(Collected data entries)

········

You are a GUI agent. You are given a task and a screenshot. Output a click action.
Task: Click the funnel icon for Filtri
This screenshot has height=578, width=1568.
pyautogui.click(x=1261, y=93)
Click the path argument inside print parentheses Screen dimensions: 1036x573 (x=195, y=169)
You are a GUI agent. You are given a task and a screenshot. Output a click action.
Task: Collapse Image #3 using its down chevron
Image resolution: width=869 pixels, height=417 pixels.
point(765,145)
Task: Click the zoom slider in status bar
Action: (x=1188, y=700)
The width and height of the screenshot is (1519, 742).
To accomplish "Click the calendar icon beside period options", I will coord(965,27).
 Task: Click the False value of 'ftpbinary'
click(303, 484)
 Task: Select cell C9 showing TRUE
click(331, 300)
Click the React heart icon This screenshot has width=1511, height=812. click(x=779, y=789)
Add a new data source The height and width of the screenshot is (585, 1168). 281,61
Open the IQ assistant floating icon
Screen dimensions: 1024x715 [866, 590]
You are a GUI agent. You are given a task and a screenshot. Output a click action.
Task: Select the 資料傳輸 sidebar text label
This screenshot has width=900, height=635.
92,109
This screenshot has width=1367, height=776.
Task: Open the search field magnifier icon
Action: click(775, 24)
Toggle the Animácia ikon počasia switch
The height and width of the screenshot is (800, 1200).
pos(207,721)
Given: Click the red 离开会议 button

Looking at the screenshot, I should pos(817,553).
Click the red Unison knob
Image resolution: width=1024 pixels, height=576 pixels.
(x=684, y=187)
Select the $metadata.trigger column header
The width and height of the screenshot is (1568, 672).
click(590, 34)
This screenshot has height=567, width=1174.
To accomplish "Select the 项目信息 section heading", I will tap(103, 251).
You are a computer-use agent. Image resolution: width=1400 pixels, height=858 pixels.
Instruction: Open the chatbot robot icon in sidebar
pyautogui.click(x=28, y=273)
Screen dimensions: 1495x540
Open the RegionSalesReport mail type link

········

Lines holding the word "will" should be copied from the entries above.

◆ Task result
To accomplish "Click the calendar icon beside period options", I will coord(965,27).
To accomplish "Select the 项目信息 section heading", I will tap(103, 251).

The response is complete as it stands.